I imagine they'll still be paying more per person. They'd also probably lose the deposit as well.

Mortgage rates are going down a bit, you'd have known about this before, and I don't blame your friends for being pissed off. It's probably not going to be easy to fill your space.

Why don't you take a bit less spending money to Marbella instead? When we go to centre parcs we do our own food, and you don't have to do expensive activities. Surely going and doing it on a strict budget is better than not going at all?

rookiemere · 14/10/2024 10:37

If it's genuinely an extra £100 then yes YABU.

Go or don't go, but if you back out now and don't pay you'll lose that friendship group for sure.

There are lots of options that won't cost you loads. Just say upfront you're short of funds so you'll skip any activities that cost, bring your own food and try and car share to reduce petrol costs.

Or you go for one or two nights rather than the full 4 nights.

Really if you didn't want to go you should have said beforehand rather than waiting until it's been booked. CP has dynamic pricing so doubtless the cost of lodging will have gone up.

Righteouspuppy · 14/10/2024 10:37

That’s a shitty thing to do to your friends. Or you might find them ex friends tbh.

whatshalliday · 14/10/2024 10:39

GCAcademic · 14/10/2024 09:33

Just give them the £100 and don't go. That way they're not losing money through your flakiness, and you're avoiding the fuel, food and activity costs.

Exactly this. Surely covering everyone's deposit would cost more?

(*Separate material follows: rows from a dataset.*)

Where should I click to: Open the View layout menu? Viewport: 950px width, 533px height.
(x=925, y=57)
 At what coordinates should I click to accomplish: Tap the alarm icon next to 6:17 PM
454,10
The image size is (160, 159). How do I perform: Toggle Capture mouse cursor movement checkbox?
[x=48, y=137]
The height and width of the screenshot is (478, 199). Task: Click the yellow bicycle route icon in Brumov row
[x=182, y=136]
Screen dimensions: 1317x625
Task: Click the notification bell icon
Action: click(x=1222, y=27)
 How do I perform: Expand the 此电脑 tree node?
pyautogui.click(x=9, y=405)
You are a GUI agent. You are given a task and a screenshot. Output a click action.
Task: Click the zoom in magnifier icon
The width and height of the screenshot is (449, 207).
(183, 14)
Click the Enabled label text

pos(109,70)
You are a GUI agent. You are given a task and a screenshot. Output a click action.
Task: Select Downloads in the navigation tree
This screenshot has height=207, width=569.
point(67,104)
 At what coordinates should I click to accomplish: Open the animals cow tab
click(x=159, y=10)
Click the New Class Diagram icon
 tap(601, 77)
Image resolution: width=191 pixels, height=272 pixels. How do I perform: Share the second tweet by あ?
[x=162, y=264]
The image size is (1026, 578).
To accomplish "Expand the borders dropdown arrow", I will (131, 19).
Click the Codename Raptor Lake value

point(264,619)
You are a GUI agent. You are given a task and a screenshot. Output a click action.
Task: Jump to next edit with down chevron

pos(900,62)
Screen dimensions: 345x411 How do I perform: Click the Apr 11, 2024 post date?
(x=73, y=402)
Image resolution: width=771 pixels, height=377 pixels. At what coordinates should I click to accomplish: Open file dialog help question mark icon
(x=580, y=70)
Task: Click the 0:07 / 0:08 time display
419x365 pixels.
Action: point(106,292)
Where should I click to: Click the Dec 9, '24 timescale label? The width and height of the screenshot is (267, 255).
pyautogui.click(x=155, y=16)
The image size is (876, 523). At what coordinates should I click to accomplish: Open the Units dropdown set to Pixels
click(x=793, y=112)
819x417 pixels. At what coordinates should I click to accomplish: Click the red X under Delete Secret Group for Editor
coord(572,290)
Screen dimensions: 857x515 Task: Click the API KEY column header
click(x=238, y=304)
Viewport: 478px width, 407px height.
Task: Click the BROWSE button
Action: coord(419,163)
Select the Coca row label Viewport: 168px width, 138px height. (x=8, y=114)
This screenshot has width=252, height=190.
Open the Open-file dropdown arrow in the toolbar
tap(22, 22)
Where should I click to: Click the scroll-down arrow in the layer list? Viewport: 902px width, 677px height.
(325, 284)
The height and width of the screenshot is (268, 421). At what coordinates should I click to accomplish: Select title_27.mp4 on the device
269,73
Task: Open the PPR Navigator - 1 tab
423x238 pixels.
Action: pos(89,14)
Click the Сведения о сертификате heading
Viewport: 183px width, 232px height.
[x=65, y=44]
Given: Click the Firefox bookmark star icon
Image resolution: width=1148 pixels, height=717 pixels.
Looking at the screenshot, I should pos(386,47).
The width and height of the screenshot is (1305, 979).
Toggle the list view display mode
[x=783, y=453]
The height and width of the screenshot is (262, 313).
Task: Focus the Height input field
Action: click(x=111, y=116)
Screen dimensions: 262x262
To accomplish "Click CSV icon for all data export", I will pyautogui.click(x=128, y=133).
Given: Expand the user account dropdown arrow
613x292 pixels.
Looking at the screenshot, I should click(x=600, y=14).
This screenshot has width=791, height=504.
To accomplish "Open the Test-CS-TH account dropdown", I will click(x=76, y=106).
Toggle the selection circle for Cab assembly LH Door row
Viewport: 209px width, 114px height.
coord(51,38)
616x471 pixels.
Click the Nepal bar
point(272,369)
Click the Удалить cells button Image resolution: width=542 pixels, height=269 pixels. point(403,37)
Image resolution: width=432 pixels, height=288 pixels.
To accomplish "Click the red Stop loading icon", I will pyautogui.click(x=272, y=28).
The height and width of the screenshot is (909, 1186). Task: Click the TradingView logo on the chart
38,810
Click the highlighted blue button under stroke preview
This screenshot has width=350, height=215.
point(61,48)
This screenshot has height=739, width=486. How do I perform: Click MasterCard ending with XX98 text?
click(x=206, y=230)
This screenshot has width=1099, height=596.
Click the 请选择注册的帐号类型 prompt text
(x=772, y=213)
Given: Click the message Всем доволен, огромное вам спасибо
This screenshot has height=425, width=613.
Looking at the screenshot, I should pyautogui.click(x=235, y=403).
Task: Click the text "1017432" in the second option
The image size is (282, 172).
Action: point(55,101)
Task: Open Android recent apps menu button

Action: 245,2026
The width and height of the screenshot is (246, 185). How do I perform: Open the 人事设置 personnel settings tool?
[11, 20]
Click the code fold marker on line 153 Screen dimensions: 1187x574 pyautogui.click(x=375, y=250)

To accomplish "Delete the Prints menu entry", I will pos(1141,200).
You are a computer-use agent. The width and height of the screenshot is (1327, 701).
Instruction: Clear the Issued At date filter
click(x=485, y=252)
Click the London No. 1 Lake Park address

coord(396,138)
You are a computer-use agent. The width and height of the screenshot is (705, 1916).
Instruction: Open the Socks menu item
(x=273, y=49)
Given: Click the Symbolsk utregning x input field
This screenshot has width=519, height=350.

HollyKnight · 14/10/2024 10:39

What is it you want to happen with this friendship group? If you want to keep it, you will have to come up with the £100. You don't get to cost other people money or hassle and expect them to be okay with it. If £100 is more important than your friends then crack on as you are and make sure you are treating your couple friends better or you'll end up with no one.

Strawberrysaucee · 14/10/2024 10:40

okay so I am going to assume that Marbella was booked and paid for after the Center Parcs trip. Because it does look like you have had a better offer, and taken it.

Which of course - you are allowed to do that, but equally your friendship group is going to be annoyed that you have palmed them off to go somewhere else instead.

As it is strange to me that your friends don't know that you are also meant to be going to Marbella next year too - it's the sort of thing that would come up in conversation when discussing holidays and trips I would of thought, especially if it's all already booked and paid for. Would you not atleast of mentioned of I can do XYZ date because I have other trip/trips next year. I dunno - that's the way it comes across to me, mortgage seems like a red herring.

Astrabees · 14/10/2024 10:41

It is not much money, if you are skint you could easily make this doing a bit of babysitting, dog walking or a few shifts for an agency, you could just sell off some stuff in ebay. I think you just don’t want to go and in my view you just join the ranks of the flakey people that cancel or don ‘t turn up for things and totally piss their friends off. Strange that you are prioritising Marbella.

thebigchangeishere · 14/10/2024 10:43

I think it's fine to drop out but you must cover any costs that this causes.

Imagine if you decide to stick with it and save up even though it will be tight financially. If some else drops out and it then costs you kits that's not fair.

Fine to not go, not fine for it to cost others more

ImNoSuperman · 14/10/2024 10:45

Pay the balance of the booking to the CP friends, it can't be that expensive and you will have paid to get rid of these friends that you clearly don't like very much anyway.

Your superior close friends with their fancy holiday will absolutely never have a cheap CP break that will interfere with your tighter new budget.

PennyApril54 · 14/10/2024 10:45

I think if you can find the money you should go . You don't want to let these friends down and risk the friendship. I can see how they would be annoyed with you and feel ditched for the other group if you cancel and then go on the other hol. Go and have a great time and then be more careful with money for a bit to balance to books again . Your own independent friendships are sooooo important, more so in some ways than the joint friends.